When developing and operating scraping/automation solutions, we don’t exactly want to focus on systems administration part of things. If we are writing code to achieve a particular objective, making that code run on the VPS or local system is merely a supporting side-objective that is required to make the primary thing happen. Thus it is undesirable to spend too much time on it, especially if we can use automation to avoid repetitive, error-prone activity of installing the required tooling in disposable virtual machines or virtual private servers. Luckily for us, there are DevOps tools developed for this exact purpose.
For the sake of this example, we will be setting up Node.js with n8n workflow automation platform.
To reproduce virtual machine with Linux OS on a development machine, we will use Vagrant VM management software with Virtualbox backend.
To reproduce the same environment in Digital Ocean VPS, we will use Terraform infrastructure-as-code tool.
Vagrant
First, we need to set up Vagrant. If you use any of the major desktop operating systems (Windows, macOS, Linux) you should be able to find an installer at Vagrant Downloads page. You may also want to check if it is available through a package manager on your system.
Likewise, Virtualbox installers are available on Virtualbox downloads page.
Once both are installed, we are ready to start setting up a configuration for our VM. We go to
Vagrant boxes search - a searchable directory for pre-made
virtual machine images that we can use. Since Vagrant works best with Linux, most of these will be
Linux-based. For the sake of this example we choose generic/debian11
as this provides a fairly
vanilla Debian 11 system that is also readily available on cloud providers.
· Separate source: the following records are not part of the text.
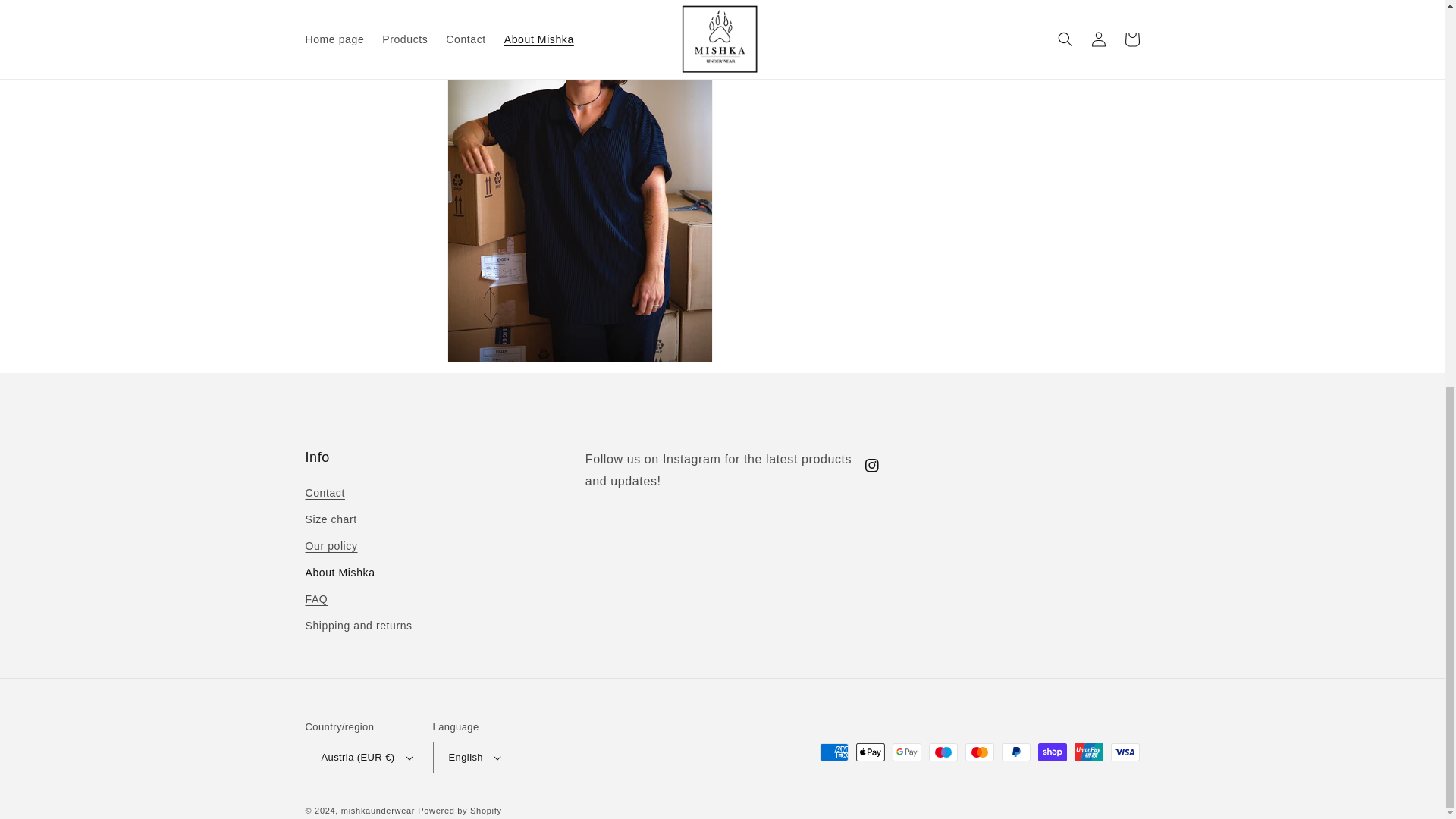
English (472, 757)
Shipping and returns (358, 625)
Our policy (330, 546)
Contact (323, 495)
Size chart (330, 519)
mishkaunderwear (377, 809)
Instagram (872, 465)
About Mishka (339, 572)
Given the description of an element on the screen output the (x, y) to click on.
We need to create Vagrantfile now. This will be a central configuration file for the Vagrant environment we will be setting up. Technically Vagrantfiles are written in Ruby, but don’t worry if you don’t know Ruby - it’s not actually required in all but most advanced use cases of Vagrant.
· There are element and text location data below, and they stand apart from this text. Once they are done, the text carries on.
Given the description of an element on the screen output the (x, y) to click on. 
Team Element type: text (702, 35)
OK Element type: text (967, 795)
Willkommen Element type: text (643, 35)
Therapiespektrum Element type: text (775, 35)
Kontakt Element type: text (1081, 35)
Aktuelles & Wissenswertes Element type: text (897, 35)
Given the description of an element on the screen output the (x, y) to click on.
On the Vagrant box page, there is a very basic example snippet:
Vagrant.configure("2") do |config|
config.vm.box = "generic/debian11"
end
However this is not enough for us. Thus we will create new Vagrantfile with more extensive
template by running vagrant init generic/debian11
in a root directory of our project.
This creates a following Vagrantfile:
# -*- mode: ruby -*-
# vi: set ft=ruby :
# All Vagrant configuration is done below. The "2" in Vagrant.configure
# configures the configuration version (we support older styles for
# backwards compatibility). Please don't change it unless you know what
# you're doing.
Vagrant.configure("2") do |config|
# The most common configuration options are documented and commented below.
# For a complete reference, please see the online documentation at
# https://docs.vagrantup.com.
# Every Vagrant development environment requires a box. You can search for
# boxes at https://vagrantcloud.com/search.
config.vm.box = "generic/debian11"
# Disable automatic box update checking. If you disable this, then
# boxes will only be checked for updates when the user runs
# `vagrant box outdated`. This is not recommended.
# config.vm.box_check_update = false
# Create a forwarded port mapping which allows access to a specific port
# within the machine from a port on the host machine. In the example below,
# accessing "localhost:8080" will access port 80 on the guest machine.
# NOTE: This will enable public access to the opened port
# config.vm.network "forwarded_port", guest: 80, host: 8080
# Create a forwarded port mapping which allows access to a specific port
# within the machine from a port on the host machine and only allow access
# via 127.0.0.1 to disable public access
# config.vm.network "forwarded_port", guest: 80, host: 8080, host_ip: "127.0.0.1"
# Create a private network, which allows host-only access to the machine
# using a specific IP.
# config.vm.network "private_network", ip: "192.168.33.10"
# Create a public network, which generally matched to bridged network.
# Bridged networks make the machine appear as another physical device on
# your network.
# config.vm.network "public_network"
# Share an additional folder to the guest VM. The first argument is
# the path on the host to the actual folder. The second argument is
# the path on the guest to mount the folder. And the optional third
# argument is a set of non-required options.
# config.vm.synced_folder "../data", "/vagrant_data"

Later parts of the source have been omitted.